● **EXCERPTED DATA**
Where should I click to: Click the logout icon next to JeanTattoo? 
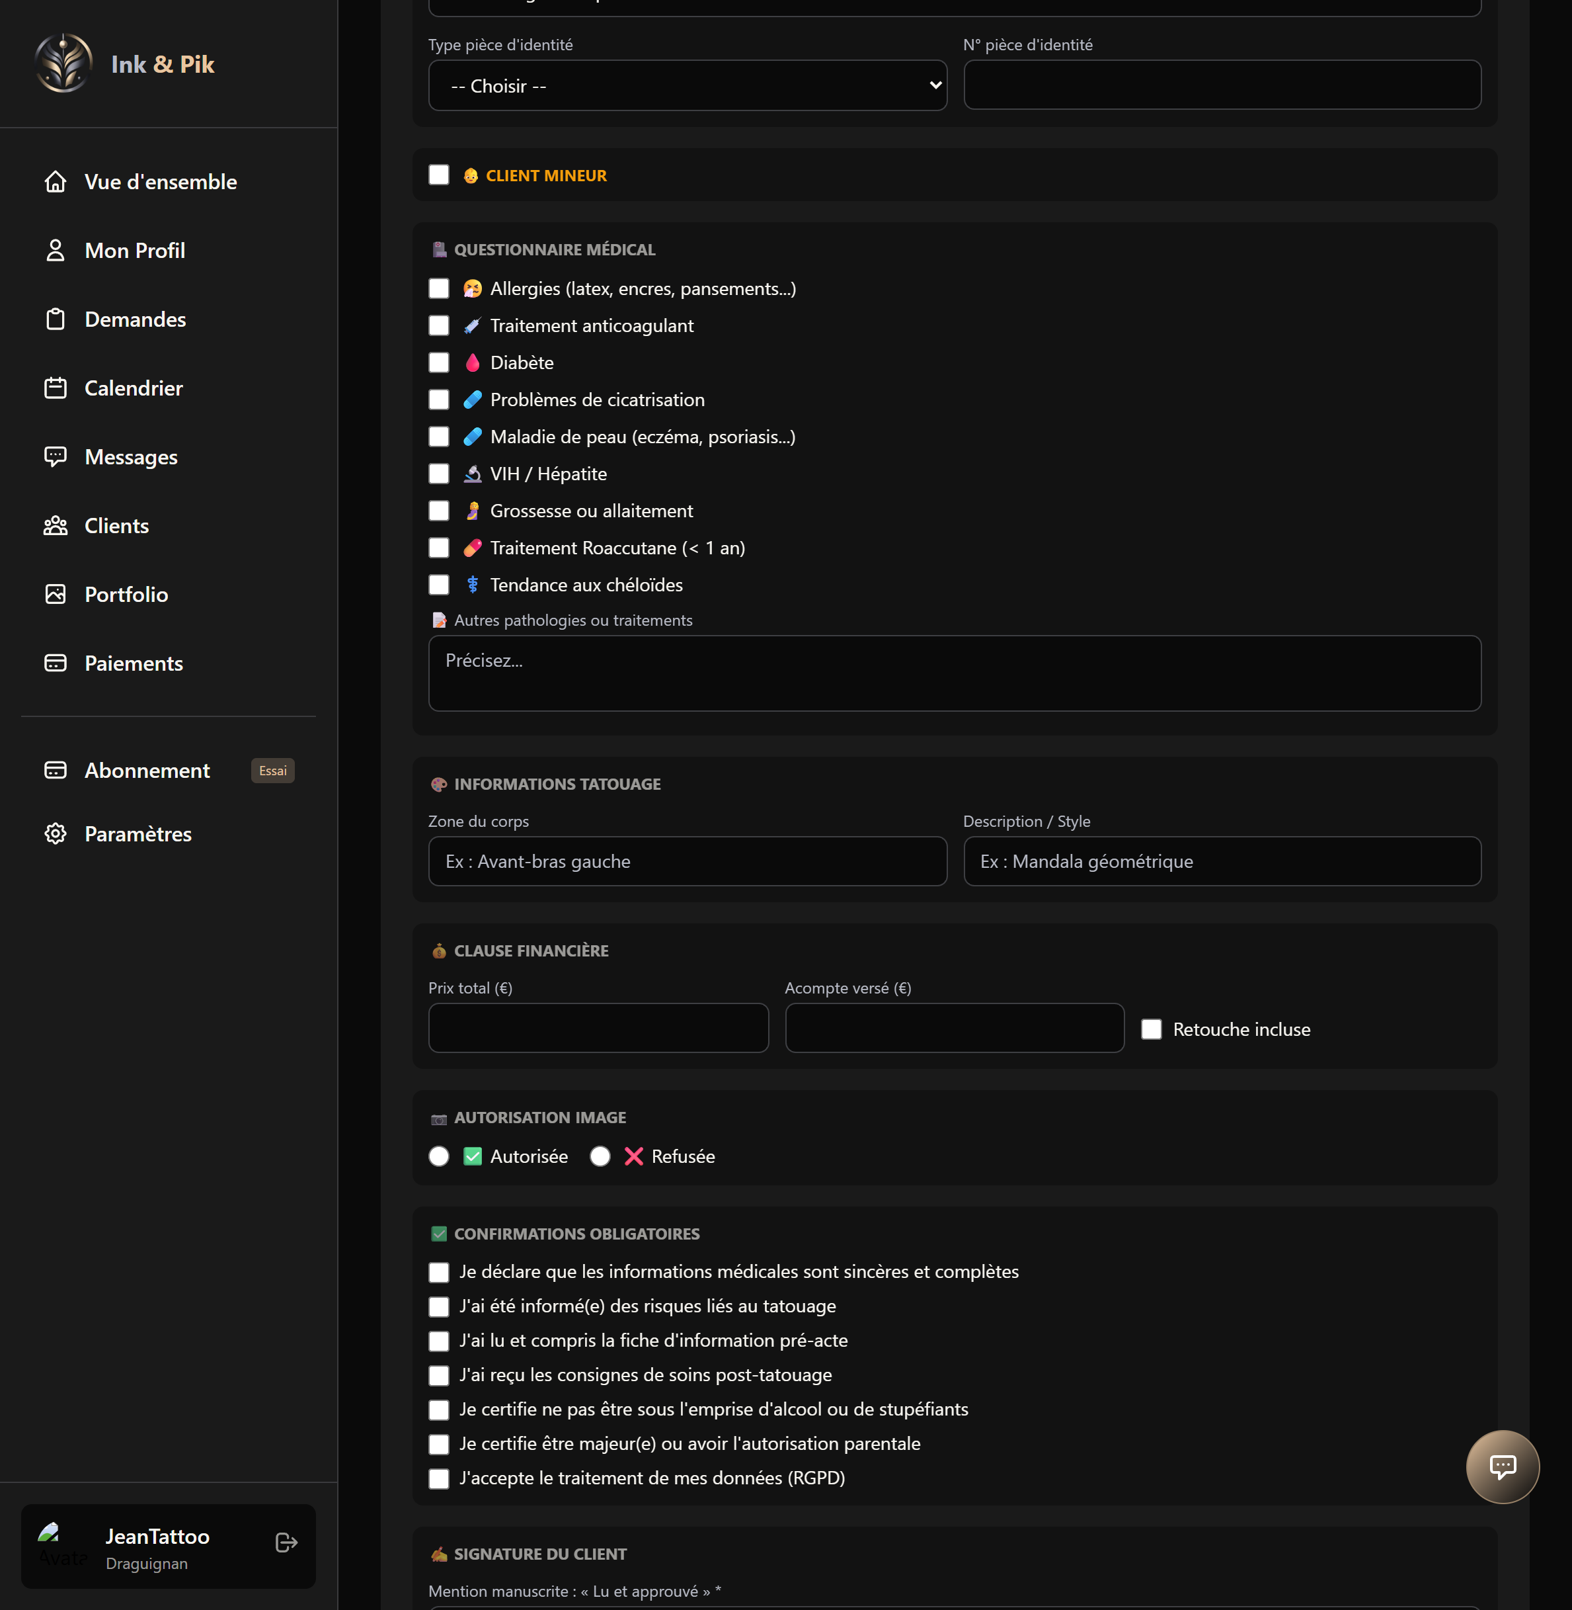coord(286,1542)
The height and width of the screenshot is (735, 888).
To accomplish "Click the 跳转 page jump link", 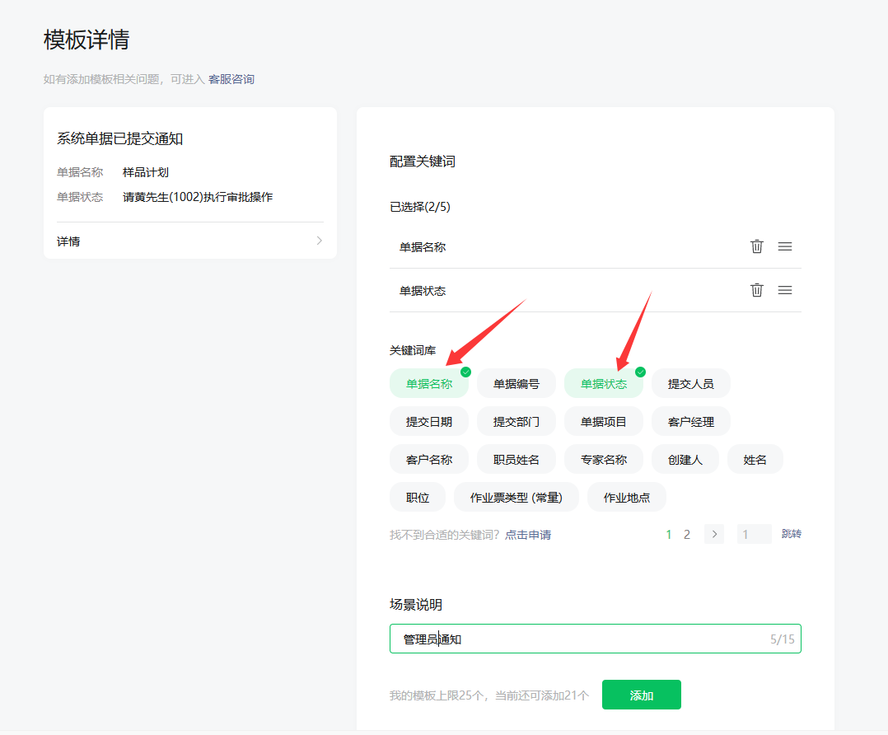I will coord(791,534).
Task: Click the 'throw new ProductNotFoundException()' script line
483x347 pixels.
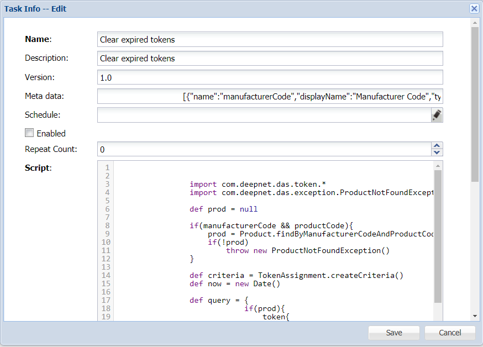Action: click(307, 250)
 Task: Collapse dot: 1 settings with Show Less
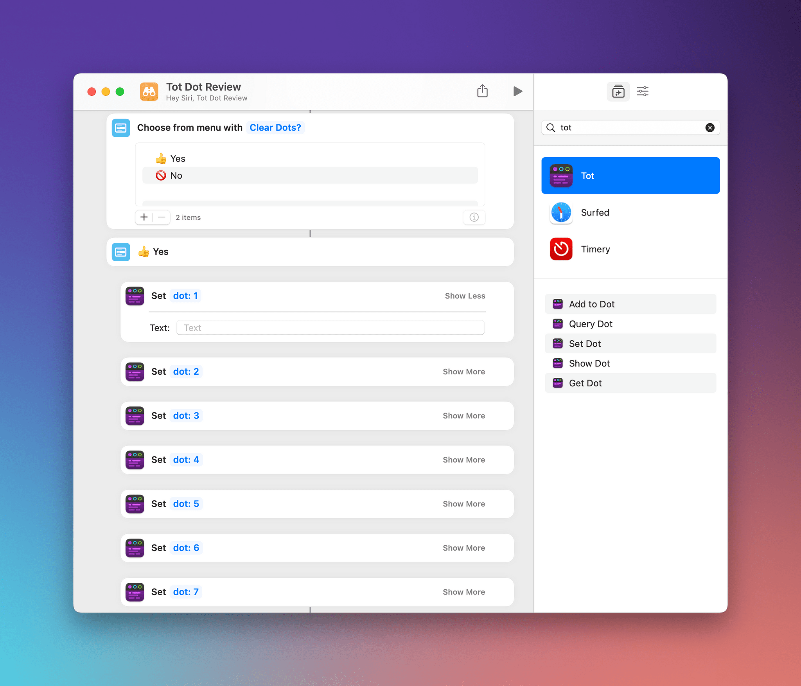pos(465,295)
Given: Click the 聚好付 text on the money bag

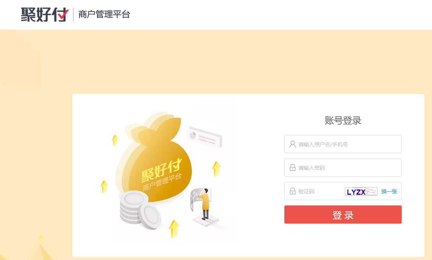Looking at the screenshot, I should click(161, 170).
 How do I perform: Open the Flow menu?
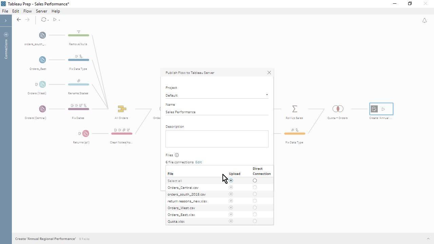coord(27,11)
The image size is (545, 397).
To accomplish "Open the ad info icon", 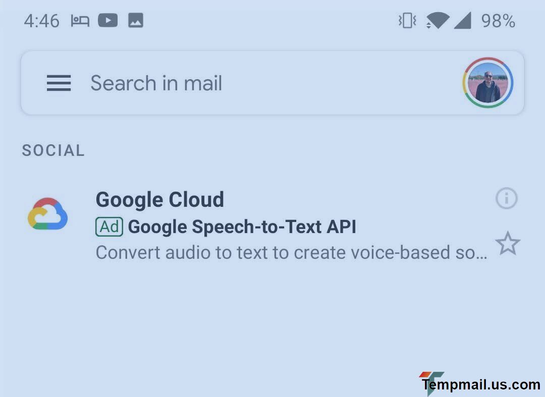I will 507,198.
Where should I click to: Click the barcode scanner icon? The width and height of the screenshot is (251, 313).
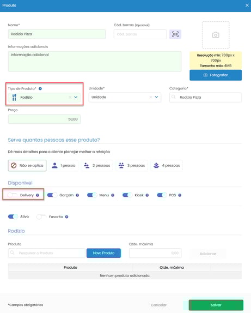tap(175, 34)
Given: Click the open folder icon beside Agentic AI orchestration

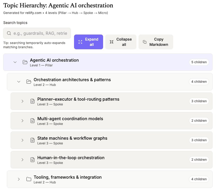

● **INSTRUCTIONS FOR THE TASK**
Please return exactly, and only, the lines from the one containing "Where should I click to: Click the barcode" through the end of the records, with both end lines kept and every picture dropped.

● **ANSWER TO THE PROBLEM**
Where should I click to: Click the barcode scanner icon? The width and height of the screenshot is (251, 313).
tap(175, 34)
Given: Click the open folder icon beside Agentic AI orchestration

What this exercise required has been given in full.